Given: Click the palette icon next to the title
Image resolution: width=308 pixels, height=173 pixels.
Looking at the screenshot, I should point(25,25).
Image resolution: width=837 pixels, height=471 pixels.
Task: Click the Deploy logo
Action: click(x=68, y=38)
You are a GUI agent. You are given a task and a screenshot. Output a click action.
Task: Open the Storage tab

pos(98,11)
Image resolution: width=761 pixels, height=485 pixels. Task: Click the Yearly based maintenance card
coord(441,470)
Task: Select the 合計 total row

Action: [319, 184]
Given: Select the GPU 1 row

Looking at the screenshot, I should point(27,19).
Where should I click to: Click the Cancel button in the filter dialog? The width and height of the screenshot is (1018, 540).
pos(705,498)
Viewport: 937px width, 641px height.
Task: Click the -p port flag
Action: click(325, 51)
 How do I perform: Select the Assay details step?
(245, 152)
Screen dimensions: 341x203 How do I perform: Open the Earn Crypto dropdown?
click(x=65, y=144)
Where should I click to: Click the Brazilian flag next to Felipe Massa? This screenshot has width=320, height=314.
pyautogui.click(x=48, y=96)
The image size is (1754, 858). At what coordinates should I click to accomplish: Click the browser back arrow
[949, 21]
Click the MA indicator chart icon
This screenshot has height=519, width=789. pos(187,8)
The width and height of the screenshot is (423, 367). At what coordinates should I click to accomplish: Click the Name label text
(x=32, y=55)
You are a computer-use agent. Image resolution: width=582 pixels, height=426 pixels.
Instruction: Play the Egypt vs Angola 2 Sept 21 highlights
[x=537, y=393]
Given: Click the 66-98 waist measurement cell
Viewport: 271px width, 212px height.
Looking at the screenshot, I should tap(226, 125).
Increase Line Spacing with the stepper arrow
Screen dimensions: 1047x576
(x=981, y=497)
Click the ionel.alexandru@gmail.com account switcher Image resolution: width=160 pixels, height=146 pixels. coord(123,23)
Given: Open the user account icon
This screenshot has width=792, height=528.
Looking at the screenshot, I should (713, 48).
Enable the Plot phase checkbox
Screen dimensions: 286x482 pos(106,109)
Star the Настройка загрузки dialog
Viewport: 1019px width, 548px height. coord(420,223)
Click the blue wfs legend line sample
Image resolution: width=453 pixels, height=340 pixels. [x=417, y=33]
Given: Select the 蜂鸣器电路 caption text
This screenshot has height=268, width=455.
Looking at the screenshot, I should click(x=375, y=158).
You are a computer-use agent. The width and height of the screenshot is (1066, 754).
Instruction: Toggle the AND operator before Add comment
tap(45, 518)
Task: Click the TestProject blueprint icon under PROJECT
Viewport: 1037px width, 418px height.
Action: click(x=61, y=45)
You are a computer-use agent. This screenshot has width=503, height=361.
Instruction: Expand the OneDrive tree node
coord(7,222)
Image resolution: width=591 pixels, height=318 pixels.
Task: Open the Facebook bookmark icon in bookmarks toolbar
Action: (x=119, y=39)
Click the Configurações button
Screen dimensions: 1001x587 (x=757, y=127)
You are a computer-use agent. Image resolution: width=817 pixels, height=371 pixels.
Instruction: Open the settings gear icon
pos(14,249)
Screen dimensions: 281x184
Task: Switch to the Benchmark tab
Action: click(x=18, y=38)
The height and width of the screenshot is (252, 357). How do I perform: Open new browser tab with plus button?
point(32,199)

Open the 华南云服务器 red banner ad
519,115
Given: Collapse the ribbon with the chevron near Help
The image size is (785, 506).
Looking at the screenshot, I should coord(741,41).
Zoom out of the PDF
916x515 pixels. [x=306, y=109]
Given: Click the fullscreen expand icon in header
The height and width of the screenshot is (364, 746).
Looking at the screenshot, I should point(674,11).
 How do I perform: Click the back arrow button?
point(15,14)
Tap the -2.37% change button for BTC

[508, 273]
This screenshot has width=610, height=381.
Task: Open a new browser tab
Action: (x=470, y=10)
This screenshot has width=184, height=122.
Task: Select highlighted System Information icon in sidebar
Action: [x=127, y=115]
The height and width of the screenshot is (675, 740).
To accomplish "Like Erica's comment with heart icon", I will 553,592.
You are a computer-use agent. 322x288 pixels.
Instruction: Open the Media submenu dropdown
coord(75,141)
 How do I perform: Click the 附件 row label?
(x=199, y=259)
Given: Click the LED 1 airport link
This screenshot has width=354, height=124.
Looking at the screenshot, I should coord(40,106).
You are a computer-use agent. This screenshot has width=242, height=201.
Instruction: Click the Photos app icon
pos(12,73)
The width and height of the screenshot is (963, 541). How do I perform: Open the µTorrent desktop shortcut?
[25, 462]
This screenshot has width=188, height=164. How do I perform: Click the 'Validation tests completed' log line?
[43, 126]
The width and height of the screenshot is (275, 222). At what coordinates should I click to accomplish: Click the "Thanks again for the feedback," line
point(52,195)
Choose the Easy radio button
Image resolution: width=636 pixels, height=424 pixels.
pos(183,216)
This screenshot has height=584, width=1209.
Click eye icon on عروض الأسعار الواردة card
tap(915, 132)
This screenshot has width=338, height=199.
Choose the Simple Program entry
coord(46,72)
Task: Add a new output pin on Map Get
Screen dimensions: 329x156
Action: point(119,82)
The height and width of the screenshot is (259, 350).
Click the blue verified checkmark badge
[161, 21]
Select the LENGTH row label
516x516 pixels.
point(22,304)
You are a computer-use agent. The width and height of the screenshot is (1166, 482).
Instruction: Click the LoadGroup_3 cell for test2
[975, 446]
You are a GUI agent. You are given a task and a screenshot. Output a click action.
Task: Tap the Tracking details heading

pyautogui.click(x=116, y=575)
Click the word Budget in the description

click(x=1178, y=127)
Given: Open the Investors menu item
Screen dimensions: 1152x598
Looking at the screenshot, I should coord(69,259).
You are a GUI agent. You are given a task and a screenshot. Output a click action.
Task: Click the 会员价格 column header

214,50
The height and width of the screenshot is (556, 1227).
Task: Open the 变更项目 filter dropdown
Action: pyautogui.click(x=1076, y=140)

Work order: Say, as a bare number, how many lines of the data hold the string "computer".

Answer section: 7